Si nous retournons dans le passé de l’artiste et nous en tenons aux faits et à sa personnalité propre en tant que Personne Humaine, nous voyons que nous avons là une artiste sensible depuis toujours aux attitudes humaines, qu’elle aime contempler, analyser, schématiser, et qui -peut être- est fascinée par cette observation, plus que par une quelconque explication des gestes observés. Cette artiste là regarde et constate avant toute chose, et peut être son propre regard, et l’image qui en découle, est –il lui aussi un sujet d’études et d’observation.

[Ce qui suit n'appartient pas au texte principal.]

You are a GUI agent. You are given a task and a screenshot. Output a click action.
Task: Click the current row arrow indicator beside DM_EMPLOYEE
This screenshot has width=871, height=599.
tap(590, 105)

Il est bien connu que, parfois, l’observateur influence l’expérience, et dans ce cas, on peut se dire que l’expérience porte aussi bien que l’observation proprement dite que sur l’objet observé.

 

Quoi qu’il en soit –et c’est là je pense un élément important- son regard est toujours un regard extérieur. Cette artiste là observe à distance, elle ne fait pas partie de la foule qu’elle scrute, et elle regarde de loin les gens dont elle fait des clichés.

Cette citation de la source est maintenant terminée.